→ Task
Exact transcription of the data below is required, without the images.

→ Supplied entries
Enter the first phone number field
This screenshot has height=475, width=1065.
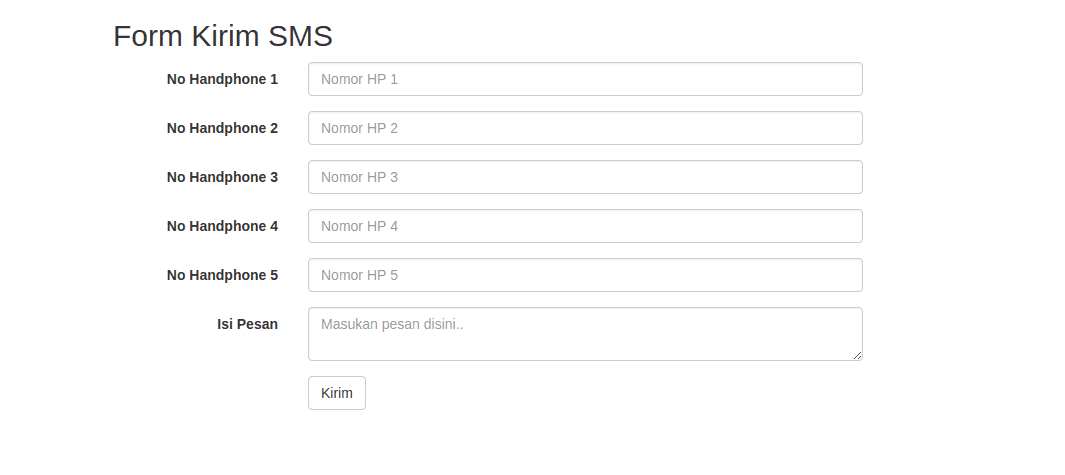[x=585, y=79]
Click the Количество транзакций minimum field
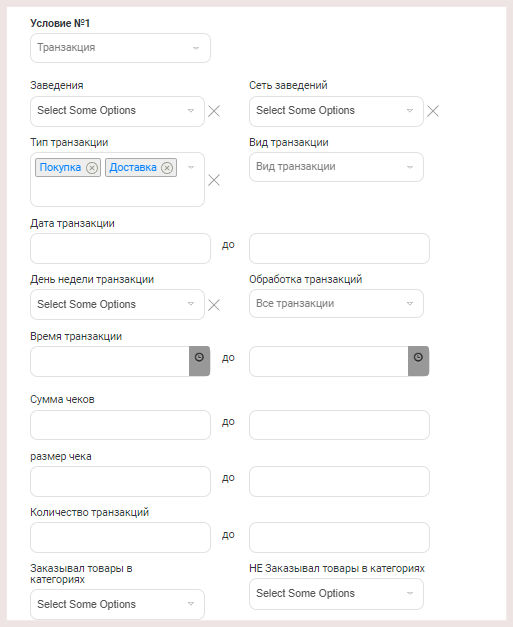The height and width of the screenshot is (627, 513). coord(120,537)
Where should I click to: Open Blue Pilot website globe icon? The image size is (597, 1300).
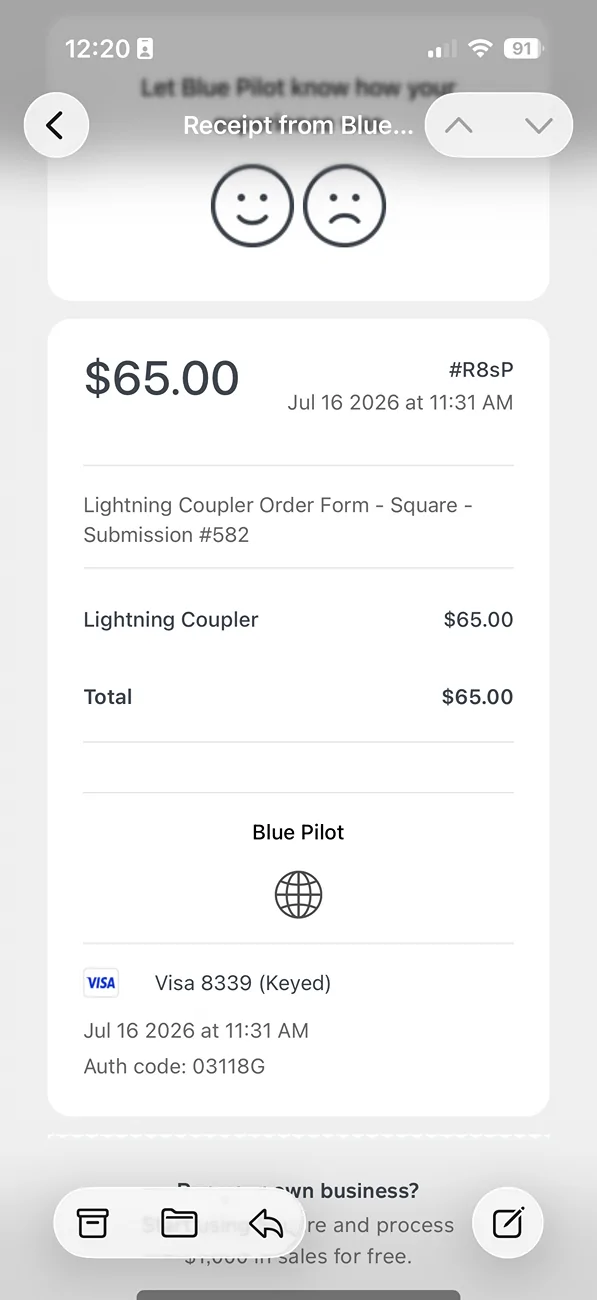tap(299, 894)
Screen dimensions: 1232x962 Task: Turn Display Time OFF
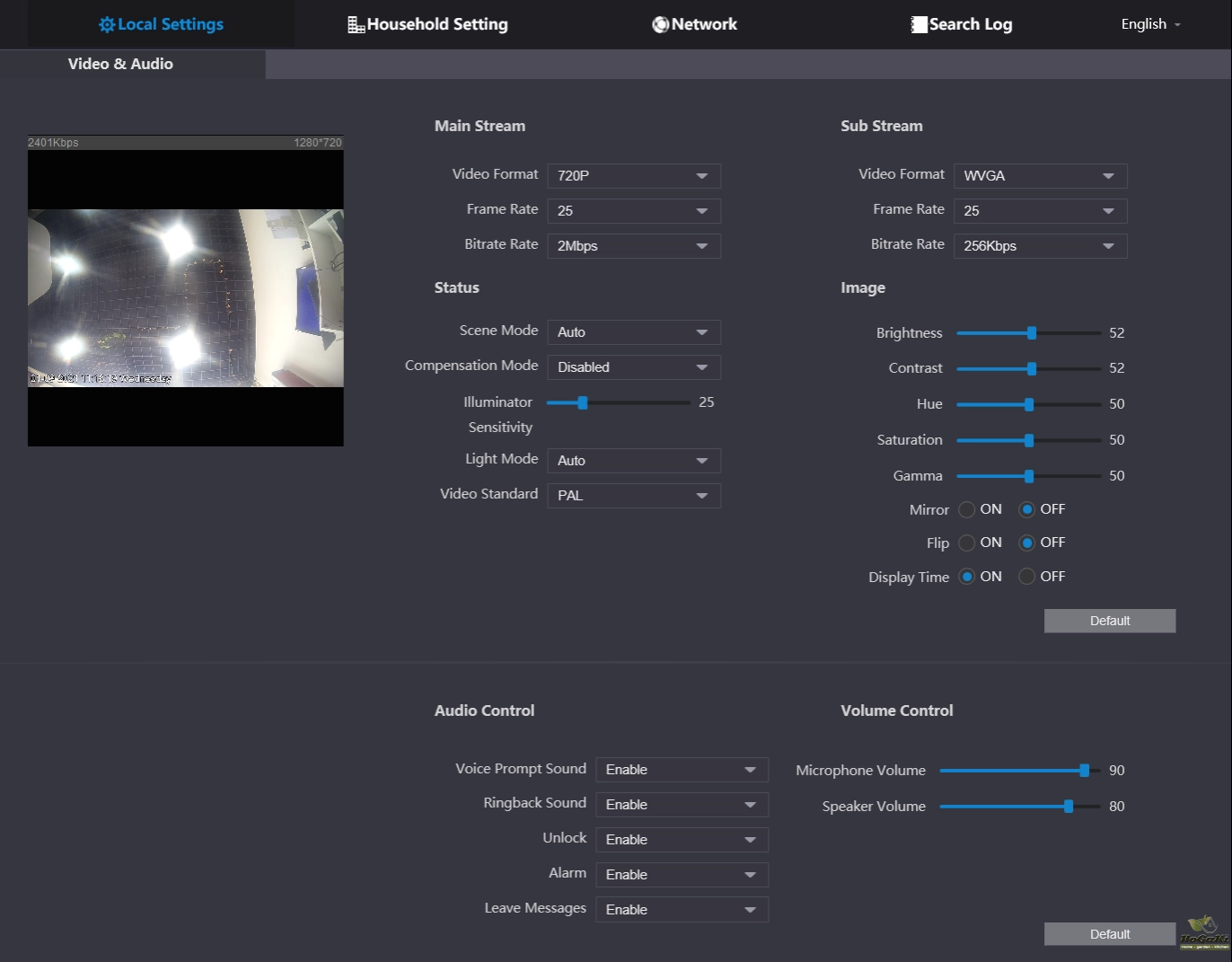point(1027,577)
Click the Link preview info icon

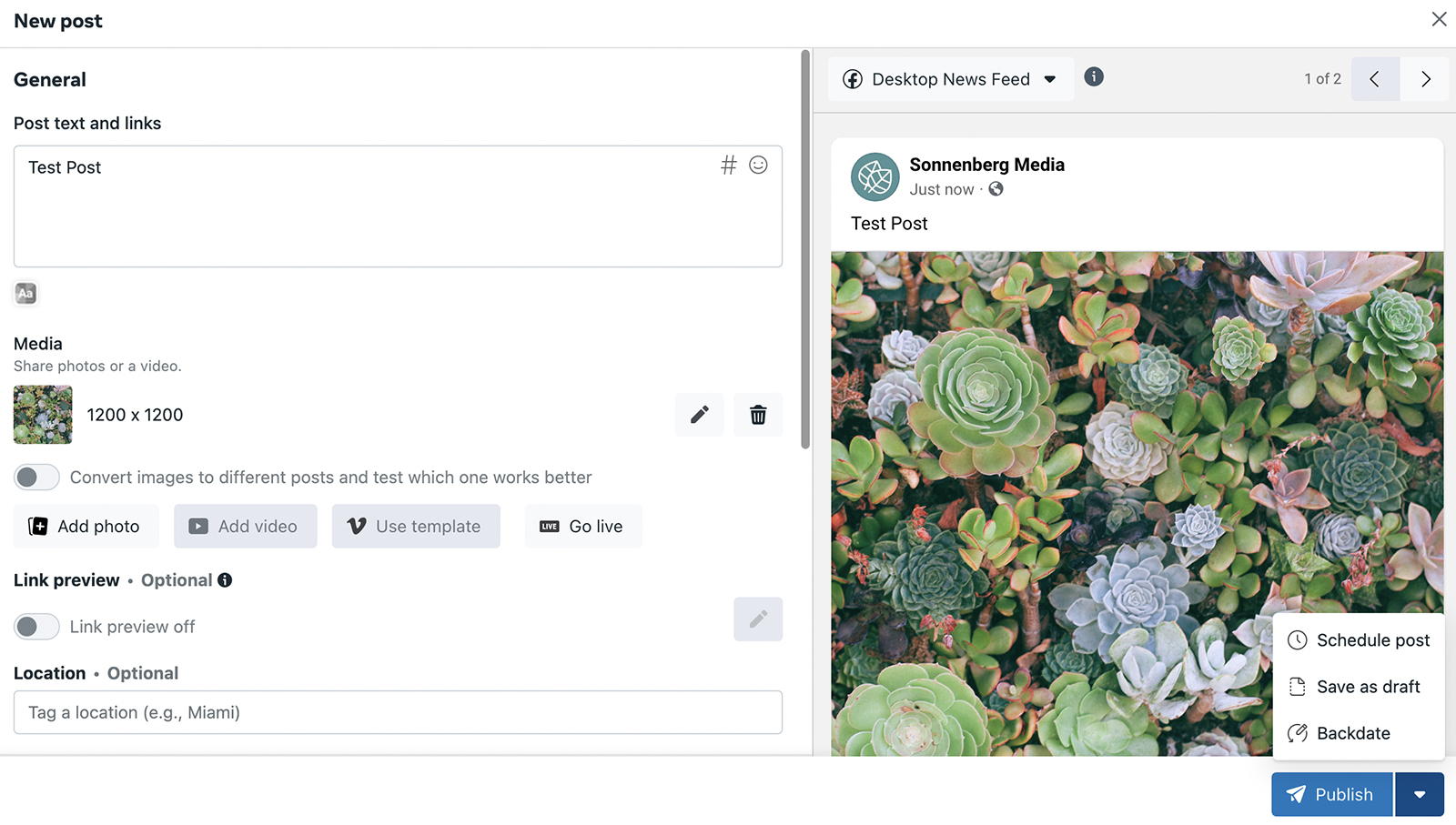point(225,580)
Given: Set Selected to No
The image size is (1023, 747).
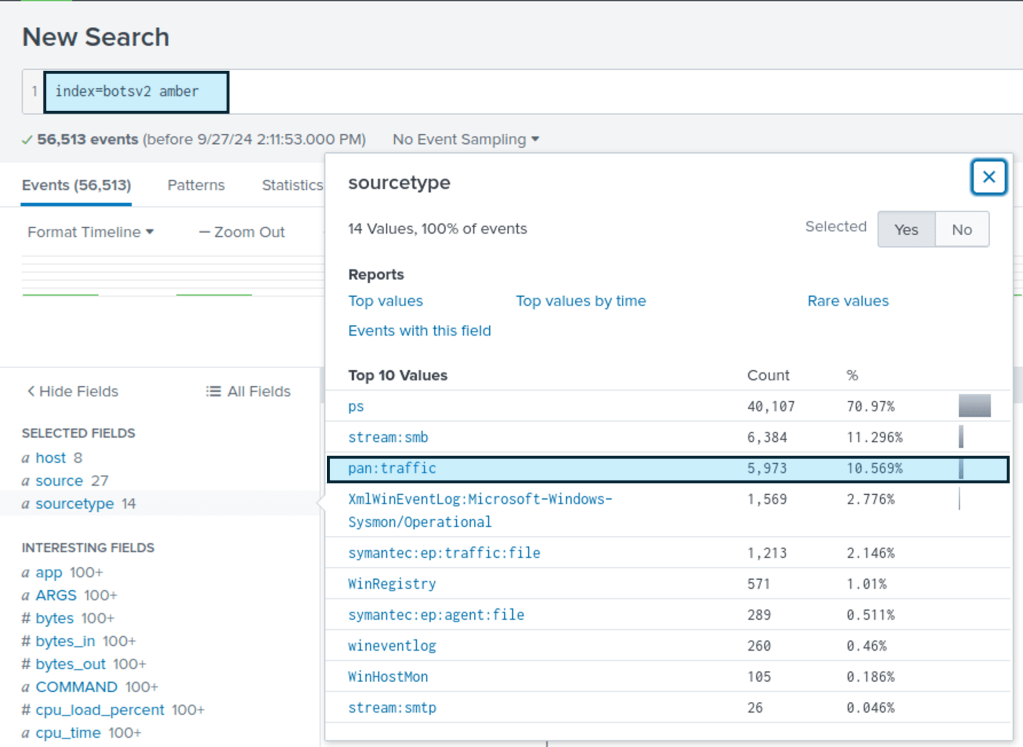Looking at the screenshot, I should point(961,229).
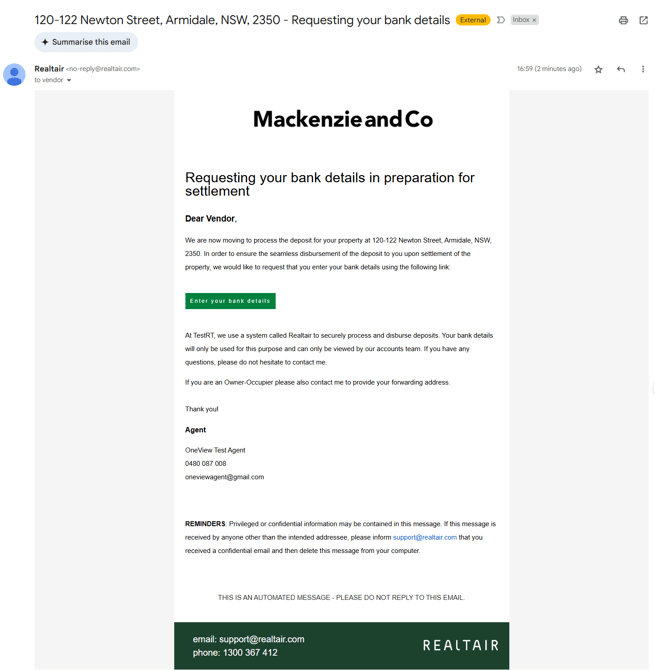Click the Realtair sender avatar
Viewport: 655px width, 670px height.
click(14, 74)
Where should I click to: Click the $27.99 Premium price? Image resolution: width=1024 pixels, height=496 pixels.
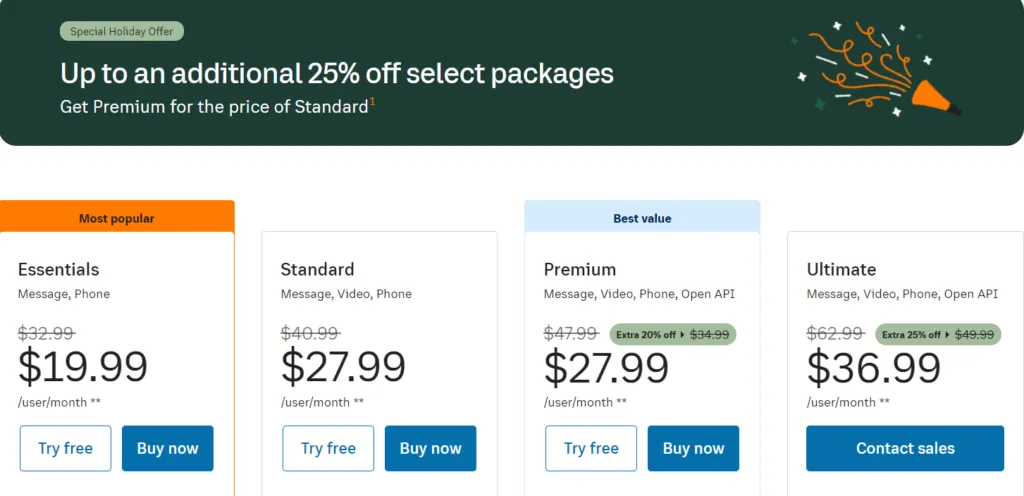(x=606, y=367)

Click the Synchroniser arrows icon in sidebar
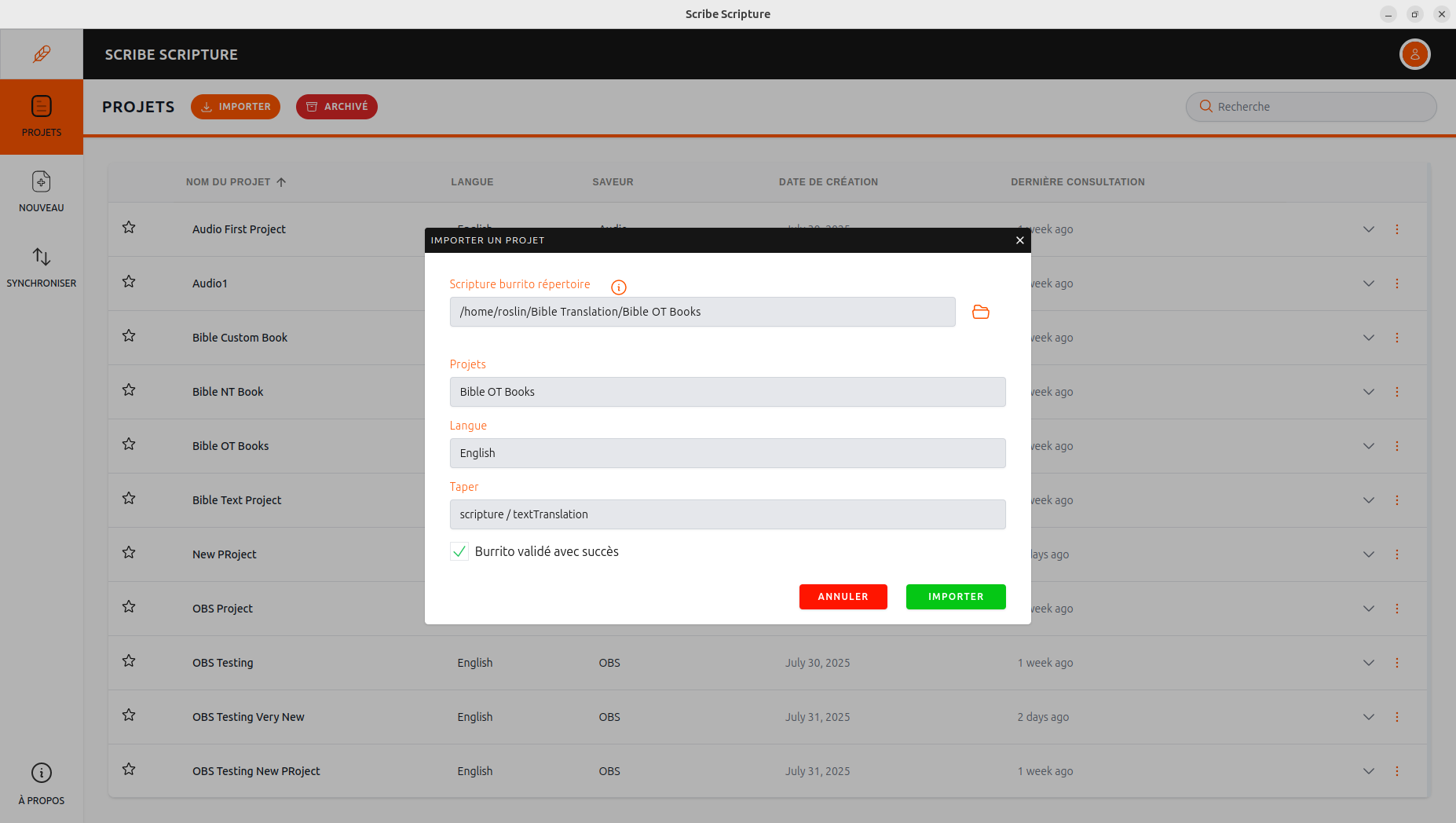pos(42,258)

→ Reply
Enter the first phone number field
This screenshot has height=475, width=1065.
[x=585, y=79]
Click the Количество транзакций minimum field
The height and width of the screenshot is (627, 513). coord(120,537)
Where should I click to: Open Blue Pilot website globe icon? The image size is (597, 1300).
tap(299, 894)
Screen dimensions: 1232x962 Task: Turn Display Time OFF
point(1027,577)
Click the Link preview info icon

point(225,580)
Given: Set Selected to No
The image size is (1023, 747).
Looking at the screenshot, I should point(961,229).
Click the Realtair sender avatar
Viewport: 655px width, 670px height.
click(14, 74)
Where should I click to: Click the $27.99 Premium price? Image resolution: width=1024 pixels, height=496 pixels.
(x=606, y=367)

Click the Synchroniser arrows icon in sidebar
pos(42,258)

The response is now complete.